According to Suffolk Police, the raw data was nestled within an Excel spreadsheet, hidden from casual view within the files.

This implies that a conscious effort was needed to locate and access the concealed information. Despite the apparent security mechanism, concerns remain about the implications of the a data breach, as unauthorised access to this information could have serious consequences.

Reassurances Amidst Uncertainty

The affected police forces have tried to allay concerns by saying that there is currently no evidence to suggest external parties, beyond law enforcement, have managed to access the exposed data.

This attempts to stop a potential fallout, but the incident echoes a similar breach by the Police Service of Northern Ireland, which inadvertently disclosed personal details of approximately 10,000 officers and staff members.

In a joint statement issued by Norfolk and Suffolk Constabularies, it was acknowledged that the inclusion of raw data within FoI responses was a result of the technical issue, which concealed the data from casual viewers, but should never have been included. The statement laid out the steps being taken to address the breach, including an analysis of the compromised data and the initiation of a notification process for individuals affected by the breach.
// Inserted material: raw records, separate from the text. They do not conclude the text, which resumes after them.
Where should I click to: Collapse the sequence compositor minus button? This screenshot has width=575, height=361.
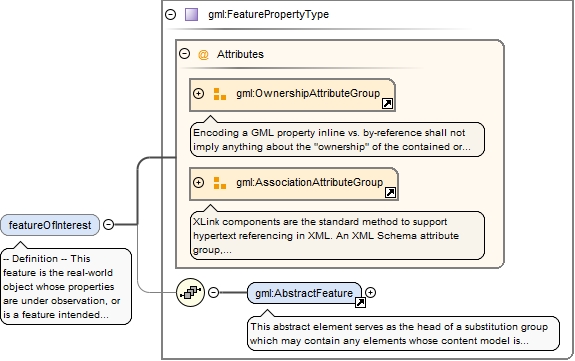pyautogui.click(x=213, y=292)
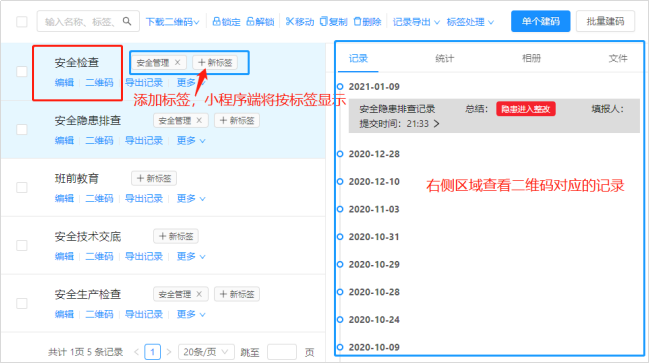This screenshot has width=650, height=364.
Task: Add new tag to 班前教育 row
Action: tap(154, 178)
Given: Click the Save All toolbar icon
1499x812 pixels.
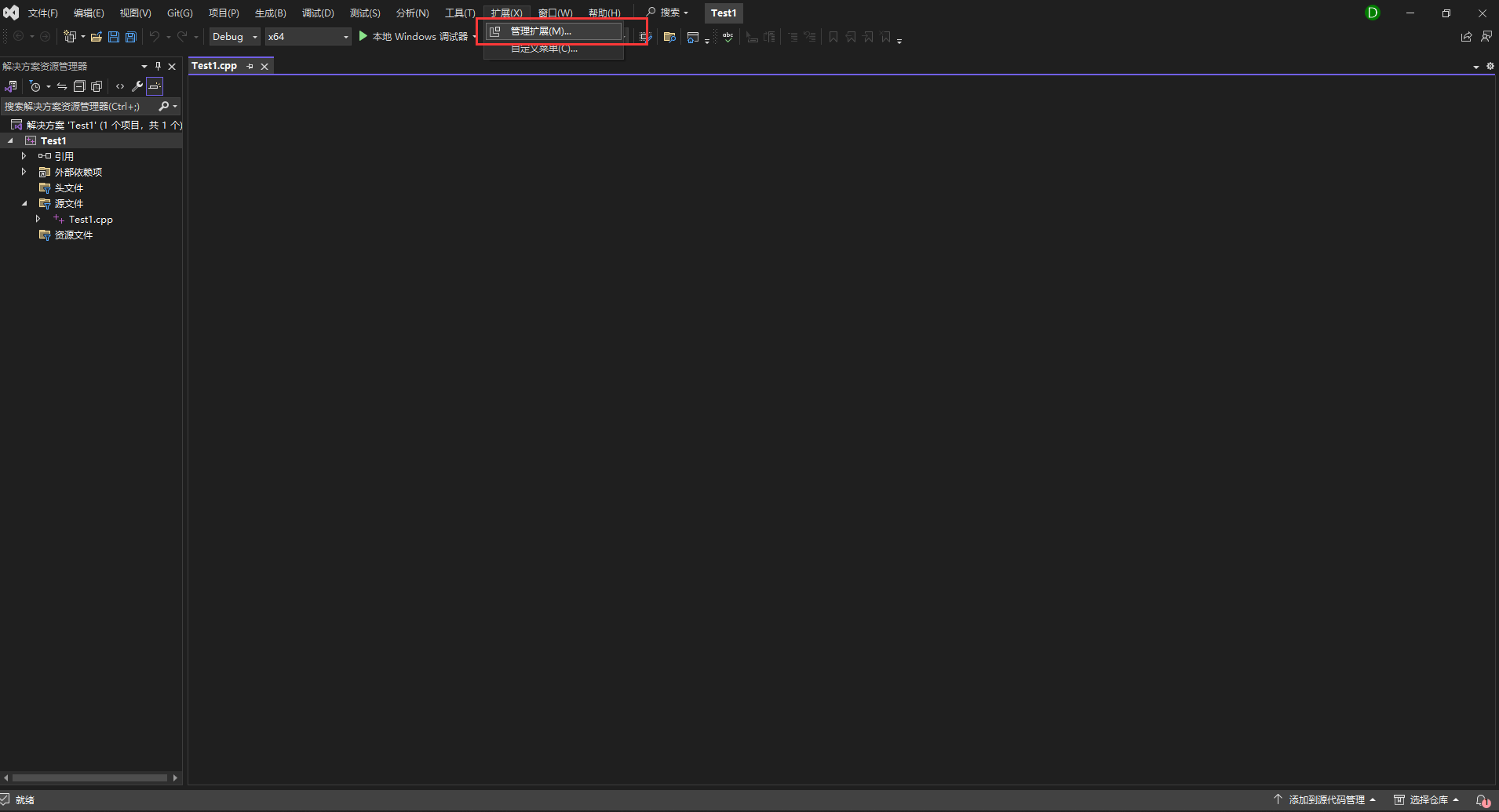Looking at the screenshot, I should pyautogui.click(x=131, y=37).
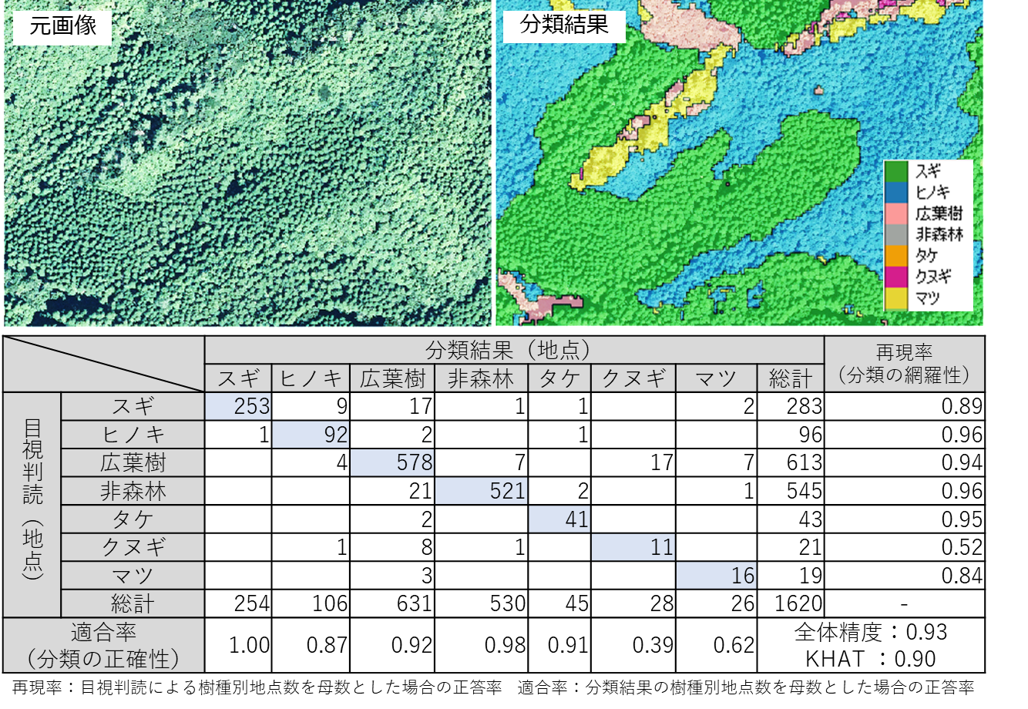Select the yellow マツ color swatch in legend
The image size is (1028, 709).
(x=896, y=296)
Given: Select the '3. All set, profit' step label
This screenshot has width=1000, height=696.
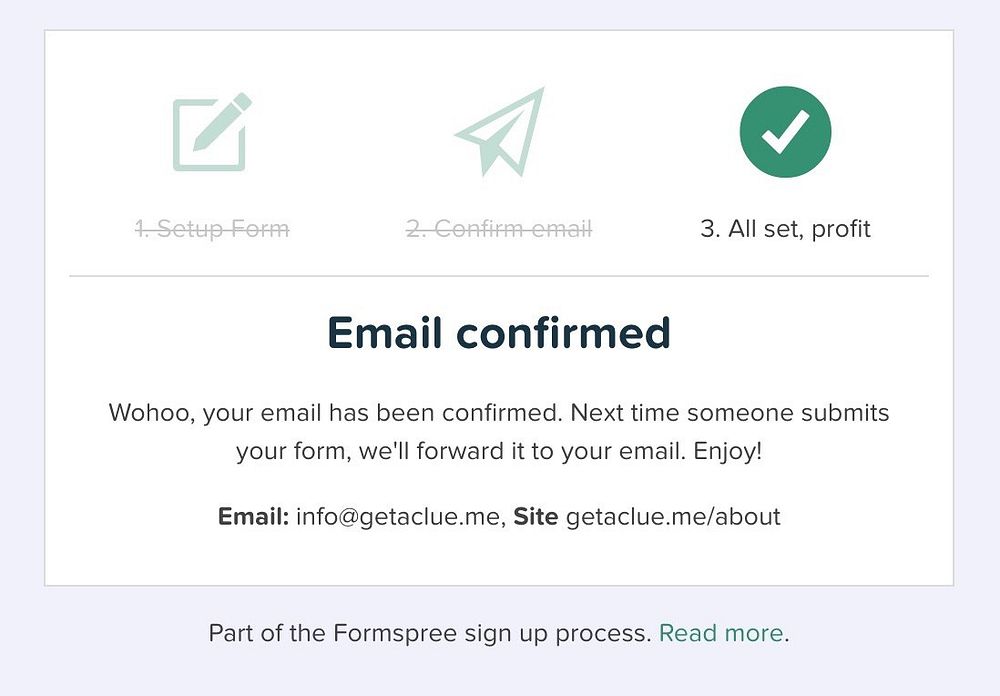Looking at the screenshot, I should tap(785, 229).
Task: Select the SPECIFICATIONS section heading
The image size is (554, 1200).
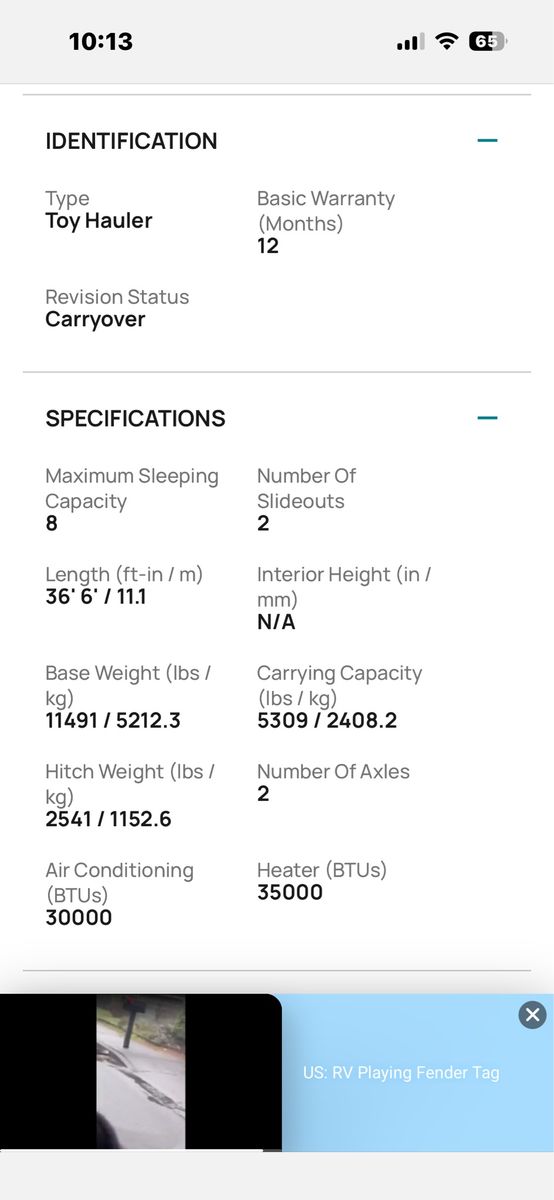Action: click(x=135, y=418)
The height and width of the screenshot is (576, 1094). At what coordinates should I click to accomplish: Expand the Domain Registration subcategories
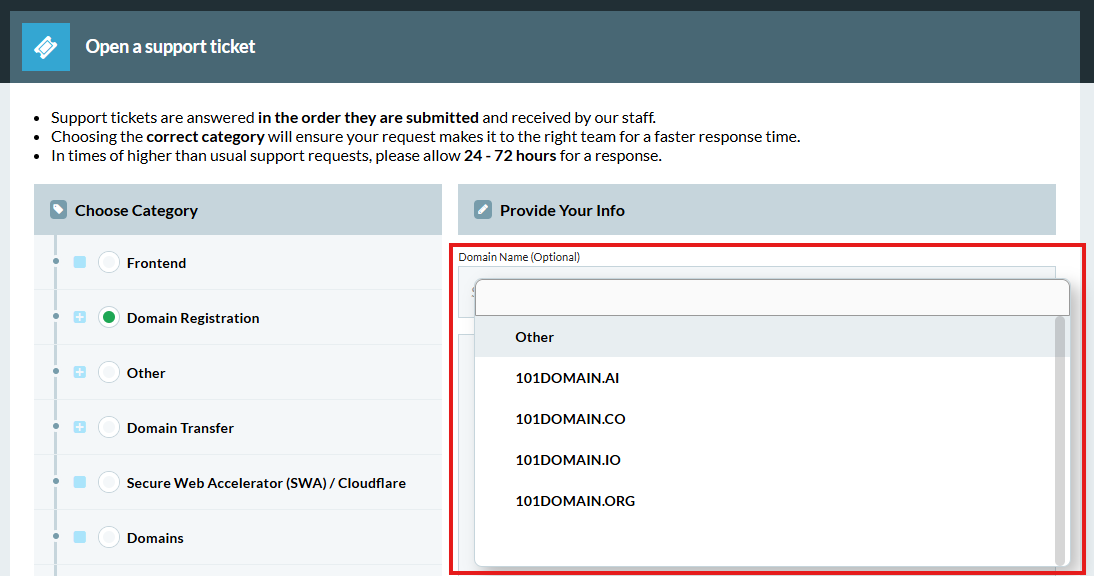coord(78,317)
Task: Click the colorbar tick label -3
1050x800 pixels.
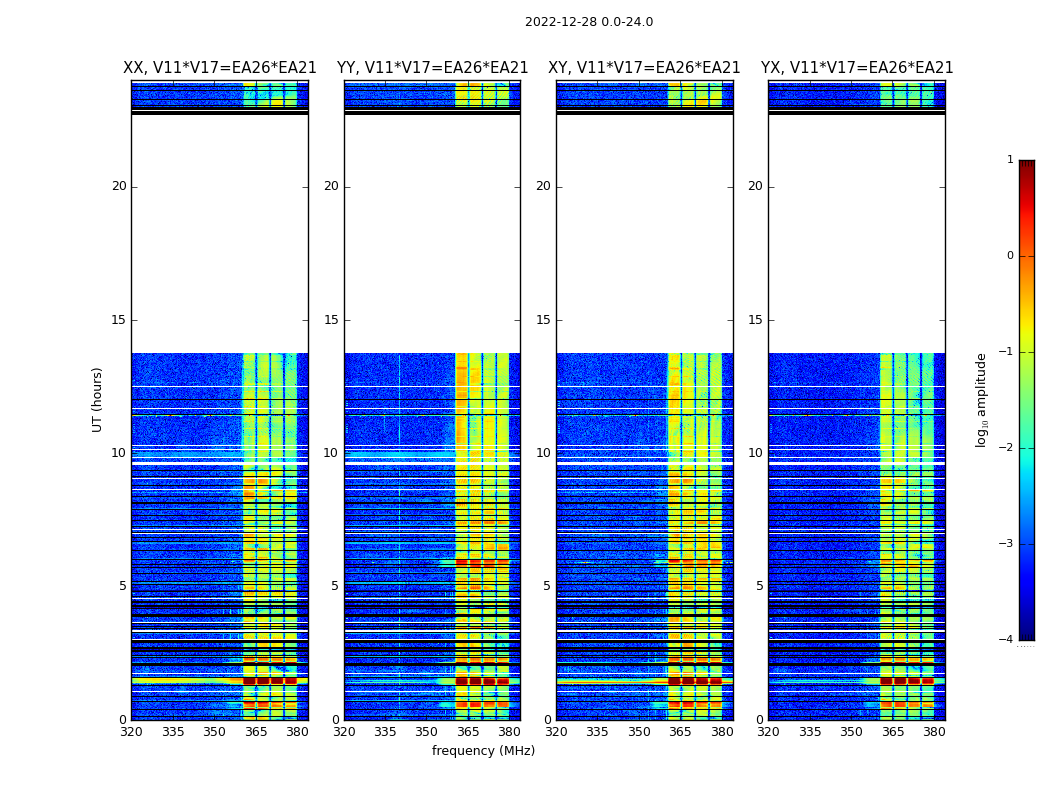Action: point(1009,544)
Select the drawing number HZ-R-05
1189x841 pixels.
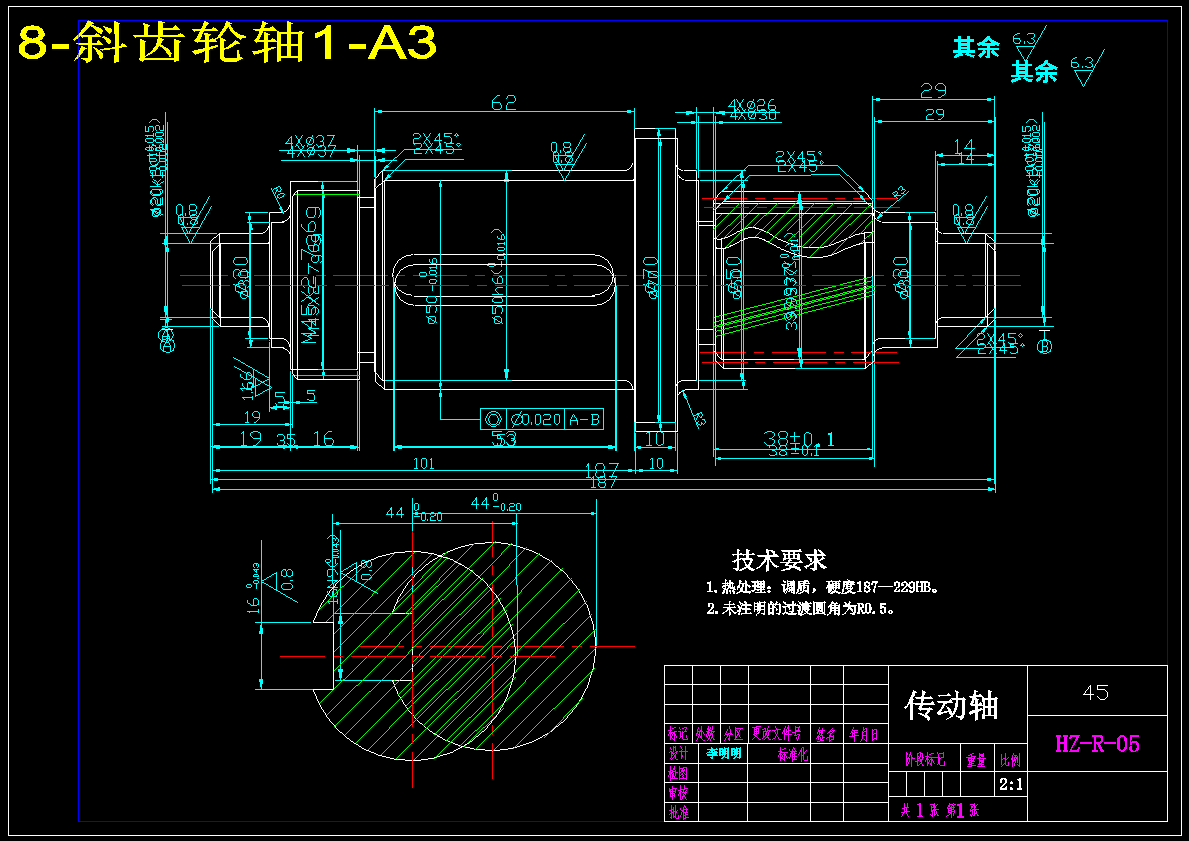click(x=1097, y=744)
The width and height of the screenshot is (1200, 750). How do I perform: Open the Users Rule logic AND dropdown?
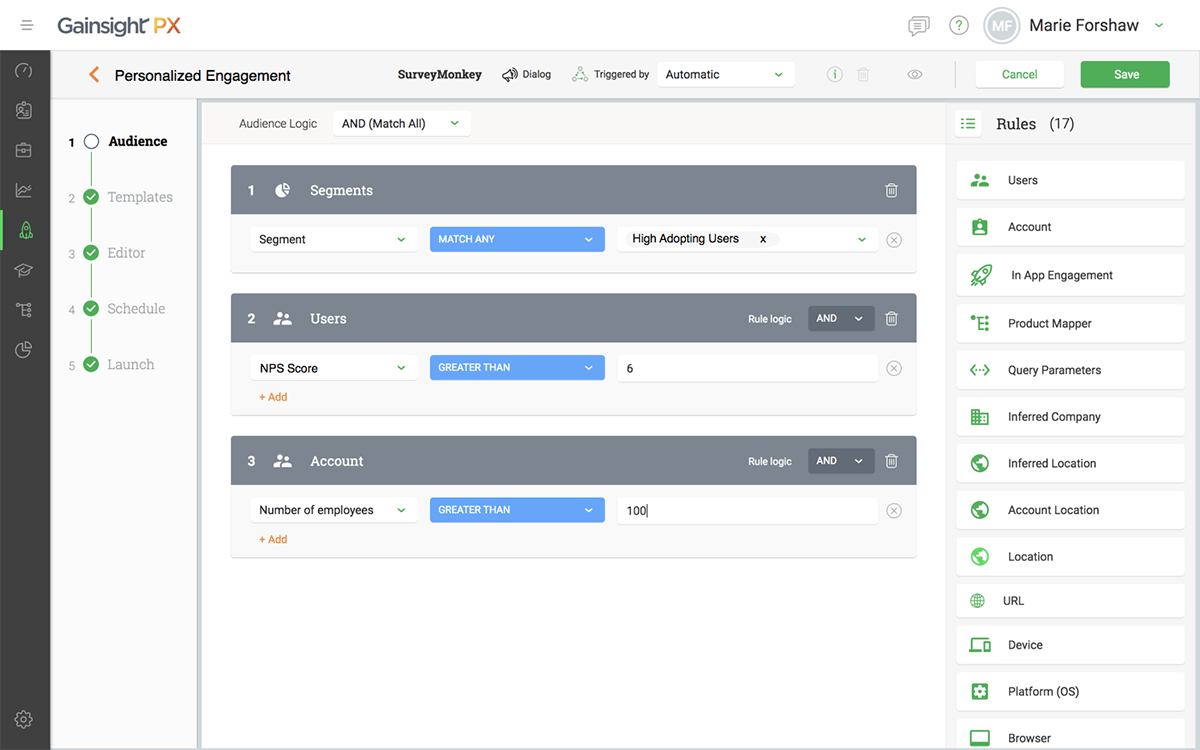[x=841, y=319]
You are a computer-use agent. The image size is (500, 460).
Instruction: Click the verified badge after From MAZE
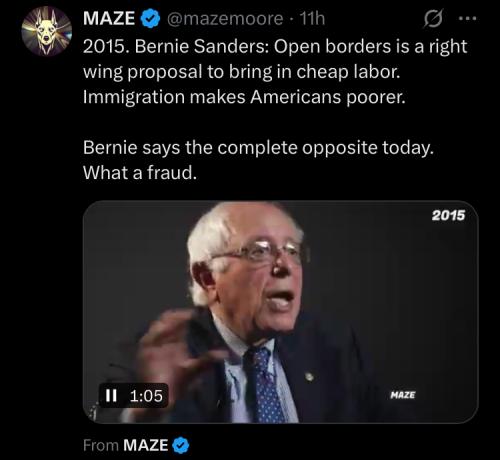click(x=180, y=445)
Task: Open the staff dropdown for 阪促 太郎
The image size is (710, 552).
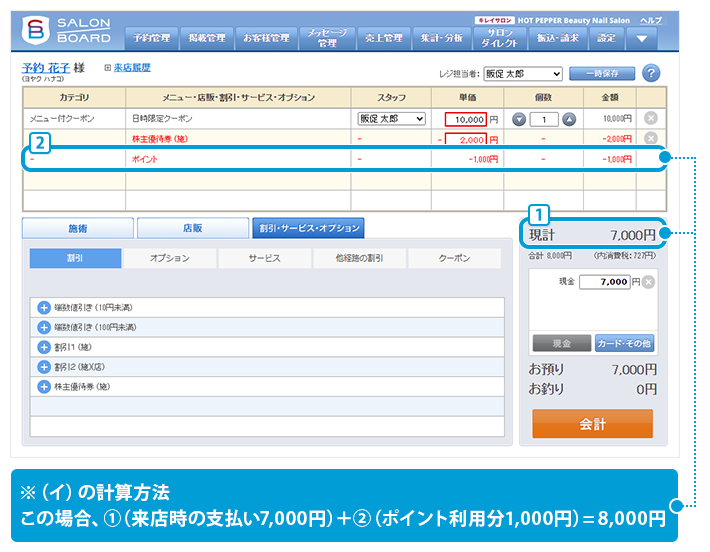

Vulnerable Victims Seek Anonymity

A particularly worrying aspect of the breach is its impact on victims of sexual offenses, who are entitled to lifelong anonymity under the law.

This breach raises questions about the strength of existing safeguards for sensitive personal information and highlights the urgency of reinforcing protective mechanisms for vulnerable individuals.

Accountability and Action

Assistant Chief Constable of Suffolk Police, Eamonn Bridger, conveyed a heartfelt apology on behalf of the forces, acknowledging the distress caused and committing to rectifying the situation. Tim Passmore, the Police and Crime Commissioner for Suffolk, expressed his apologies as well and pledged to conduct a comprehensive review of the constabulary’s information-sharing processes to prevent a recurrence of such incidents.

The Information Commissioner’s Office (ICO), the regulatory authority overseeing data protection, has initiated an investigation into the breach. Stephen Bonner, deputy commissioner at the ICO, commented on the gravity of the situation, emphasising the pivotal role data protection plays in safeguarding individuals’ privacy.

Bonner also revealed that the ICO is concurrently investigating another breach reported in November 2022, showcasing the persistent challenges organisations face in securing sensitive information.

Lessons for Data Security

As the fallout from the Norfolk and Suffolk Police data breach unfolds, it serves as an important reminder of the ever-present need for robust data protection measures.

The incident showcases the necessity for organisations to remain vigilant, ensuring that both technical and procedural safeguards are in place to protect personal and sensitive information from unauthorised access.

While investigations are underway and accountability measures are being taken, this incident highlights the ongoing need to prioritise data security in an increasingly digital age.